When we came in. "You two weren't here when Moray was getting the blood sample?" Wilma asked.

"No. Moray wanted a hemofractionizer, and Dr. Goodfellow went to find one. I met him in medical supply."

So Moray had been alone with Buck, Wilma realized. Had maybe even designed it that way.

She didn't like the ambassador and his assistant. That impression had been growing for quite a while, strengthened but not entirely started by their obvious magnanimity toward Buck at the scene back in the hallway. It was that that had led her to pull her hand away from the ambassador. She had nothing concrete to base the feeling on, but she simply didn't like them.

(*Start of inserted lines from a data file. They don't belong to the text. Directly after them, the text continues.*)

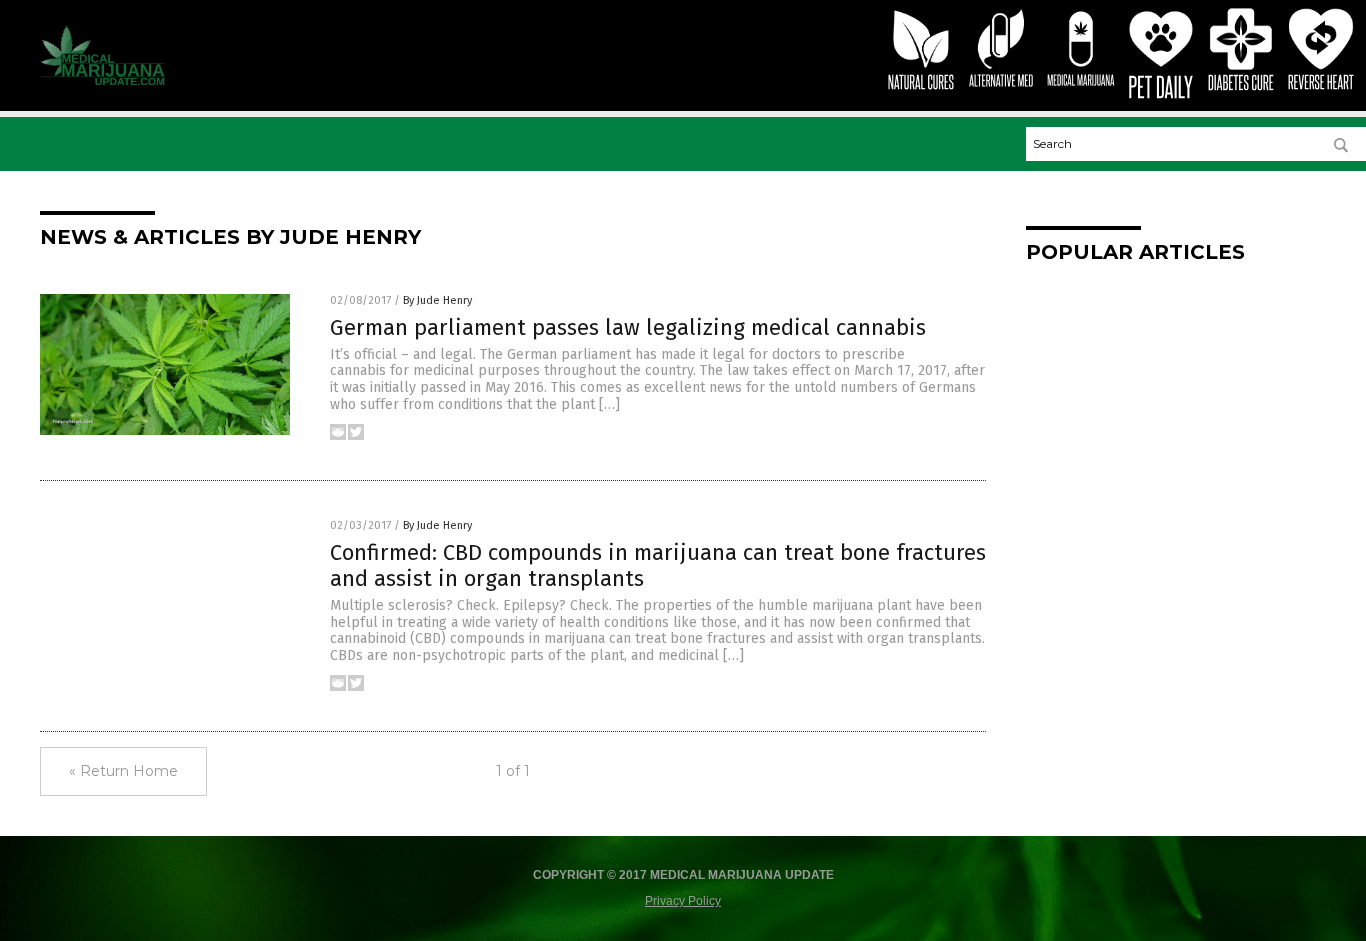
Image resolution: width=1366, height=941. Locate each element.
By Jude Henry (437, 300)
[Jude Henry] (103, 81)
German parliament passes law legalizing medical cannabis (628, 327)
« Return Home (123, 771)
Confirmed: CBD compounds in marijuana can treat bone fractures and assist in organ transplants (658, 565)
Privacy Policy (683, 901)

Picking up Buck's left arm, she looked for and found the trickle of blood at his elbow. Moray had indeed stabbed him with a needle.

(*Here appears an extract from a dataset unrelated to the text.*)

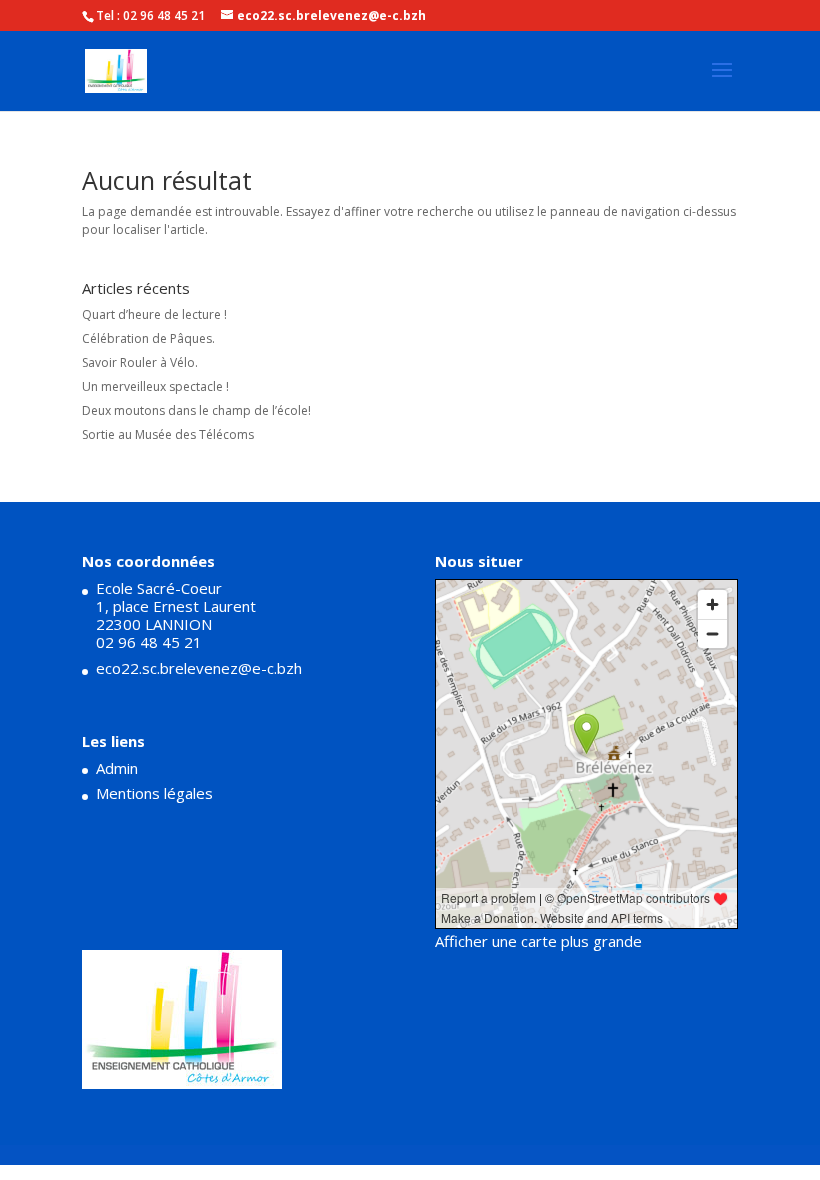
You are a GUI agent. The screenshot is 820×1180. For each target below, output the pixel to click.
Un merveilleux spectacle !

Dr. Goodfellow returned at that moment with a shot himself for Buck, and Wilma moved away slightly to give him access. He studied Buck after delivering the medication. "Oxygen level just went down a few points, too," Paulton said.

Goodfellow shook his head. "Strange. I know our records aren't complete this much later on this virus, but that wasn't mentioned, either."

Wilma seized a guess. If she was wrong, all that would happen is that she would look foolish in front of these two, but it wouldn't go any further. "Dr. Goodfellow, can you humor me with something? Take a blood sample from him right now and run it for toxins. I think he might have been given a drug a few minutes ago, not just had blood taken."

Goodfellow looked at her in surprise, as did Paulton. "You think Dr. Moray . . ."

"It's a wild guess. I might be totally wrong. But he was with Buck alone. I've never known Buck to attack anybody unprovoked. And it's odd that he's developing new symptoms right after Moray left." She turned to Paulton. "You're a woman. Do you completely trust that man?"

Paulton considered, sorting through the layers. "He is a little polished," she admitted. She countered immediately. "But that doesn't mean . . ."

"Just take the sample, run the tests," Wilma urged. "If I'm wrong, no harm done."

Dr. Goodfellow finally shrugged and nodded, and Paulton retrieved a needle. Wilma watched as the medical assistant stuck it into Buck's arm, withdrawing a sample of blood. Buck shifted restlessly, his eyes opening for just a second, finding Paulton, then falling shut again, but he definitely didn't attack anyone. Paulton handed the syringe to Dr. Goodfellow, and the two of them headed for the lab.

Wilma ran a hand across Buck's forehead. His fever definitely was even higher than before, but he was also shifting slightly, restless even in sleep. He looked in pain at the moment, not just sick. "Buck," she asked him softly, "what is going on here?"